# [Work order]
Look through the entries below and extract exactly the lines from the one containing "ライター募集 (87, 2482)" through the one containing "韓国旅行・留学 (28, 2434)", ends included.

# [Extracted records]
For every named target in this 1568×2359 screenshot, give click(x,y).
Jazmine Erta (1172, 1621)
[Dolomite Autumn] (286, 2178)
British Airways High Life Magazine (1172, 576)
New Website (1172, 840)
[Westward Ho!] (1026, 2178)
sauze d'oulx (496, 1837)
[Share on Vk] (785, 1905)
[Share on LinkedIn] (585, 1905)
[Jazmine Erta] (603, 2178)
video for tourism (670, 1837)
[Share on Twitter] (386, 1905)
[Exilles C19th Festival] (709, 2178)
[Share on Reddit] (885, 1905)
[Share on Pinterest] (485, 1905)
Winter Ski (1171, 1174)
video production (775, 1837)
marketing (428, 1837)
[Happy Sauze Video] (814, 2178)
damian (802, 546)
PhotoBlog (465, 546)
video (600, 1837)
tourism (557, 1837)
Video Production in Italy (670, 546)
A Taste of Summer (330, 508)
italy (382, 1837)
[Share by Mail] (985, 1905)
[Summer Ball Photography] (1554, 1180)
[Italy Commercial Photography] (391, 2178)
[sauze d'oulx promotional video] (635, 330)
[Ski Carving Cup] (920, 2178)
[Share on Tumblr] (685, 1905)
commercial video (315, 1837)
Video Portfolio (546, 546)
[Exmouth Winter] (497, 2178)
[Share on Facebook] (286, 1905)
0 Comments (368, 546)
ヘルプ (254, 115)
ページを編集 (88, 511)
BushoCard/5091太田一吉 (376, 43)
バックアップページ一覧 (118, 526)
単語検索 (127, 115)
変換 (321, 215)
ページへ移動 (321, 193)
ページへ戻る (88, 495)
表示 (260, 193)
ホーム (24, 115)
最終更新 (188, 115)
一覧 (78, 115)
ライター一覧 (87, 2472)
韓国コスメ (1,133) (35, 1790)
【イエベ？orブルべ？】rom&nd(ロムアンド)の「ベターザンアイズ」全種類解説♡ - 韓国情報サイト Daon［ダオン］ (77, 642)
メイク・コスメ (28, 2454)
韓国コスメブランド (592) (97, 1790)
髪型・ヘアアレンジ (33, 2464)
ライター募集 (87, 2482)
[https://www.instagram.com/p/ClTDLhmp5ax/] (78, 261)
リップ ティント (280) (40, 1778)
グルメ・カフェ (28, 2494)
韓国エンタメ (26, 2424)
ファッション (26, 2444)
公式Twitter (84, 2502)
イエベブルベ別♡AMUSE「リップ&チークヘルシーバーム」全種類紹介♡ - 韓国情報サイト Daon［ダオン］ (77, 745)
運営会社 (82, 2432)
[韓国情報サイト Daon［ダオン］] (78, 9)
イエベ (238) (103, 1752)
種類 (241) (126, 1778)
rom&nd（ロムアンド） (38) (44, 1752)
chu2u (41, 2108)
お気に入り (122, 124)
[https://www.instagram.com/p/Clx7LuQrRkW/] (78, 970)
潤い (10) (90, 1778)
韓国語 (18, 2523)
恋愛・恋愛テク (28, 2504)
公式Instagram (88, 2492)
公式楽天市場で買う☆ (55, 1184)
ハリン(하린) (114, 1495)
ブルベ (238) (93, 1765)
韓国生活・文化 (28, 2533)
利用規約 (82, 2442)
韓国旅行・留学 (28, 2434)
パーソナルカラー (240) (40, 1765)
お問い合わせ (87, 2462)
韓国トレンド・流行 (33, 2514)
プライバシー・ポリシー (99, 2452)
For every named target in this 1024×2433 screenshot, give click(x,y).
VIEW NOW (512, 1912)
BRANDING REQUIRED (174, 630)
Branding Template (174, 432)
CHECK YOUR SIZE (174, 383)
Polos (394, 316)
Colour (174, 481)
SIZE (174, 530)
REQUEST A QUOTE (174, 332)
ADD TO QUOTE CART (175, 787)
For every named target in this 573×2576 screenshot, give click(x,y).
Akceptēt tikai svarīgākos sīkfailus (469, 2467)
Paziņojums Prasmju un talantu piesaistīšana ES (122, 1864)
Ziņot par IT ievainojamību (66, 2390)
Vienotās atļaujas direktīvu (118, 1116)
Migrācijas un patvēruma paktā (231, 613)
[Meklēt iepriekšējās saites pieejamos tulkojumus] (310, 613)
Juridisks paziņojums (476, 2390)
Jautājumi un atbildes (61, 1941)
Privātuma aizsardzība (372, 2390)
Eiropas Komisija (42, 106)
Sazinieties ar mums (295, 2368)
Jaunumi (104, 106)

# [Response to this task]
ライター募集 (87, 2482)
[https://www.instagram.com/p/ClTDLhmp5ax/] (78, 261)
リップ ティント (280) (40, 1778)
グルメ・カフェ (28, 2494)
韓国エンタメ (26, 2424)
ファッション (26, 2444)
公式Twitter (84, 2502)
イエベブルベ別♡AMUSE「リップ&チークヘルシーバーム」全種類紹介♡ - 韓国情報サイト Daon［ダオン］ (77, 745)
運営会社 (82, 2432)
[韓国情報サイト Daon［ダオン］] (78, 9)
イエベ (238) (103, 1752)
種類 (241) (126, 1778)
rom&nd（ロムアンド） (38) (44, 1752)
chu2u (41, 2108)
お気に入り (122, 124)
[https://www.instagram.com/p/Clx7LuQrRkW/] (78, 970)
潤い (10) (90, 1778)
韓国語 (18, 2523)
恋愛・恋愛テク (28, 2504)
公式Instagram (88, 2492)
公式楽天市場で買う☆ (55, 1184)
ハリン(하린) (114, 1495)
ブルベ (238) (93, 1765)
韓国生活・文化 (28, 2533)
利用規約 (82, 2442)
韓国旅行・留学 (28, 2434)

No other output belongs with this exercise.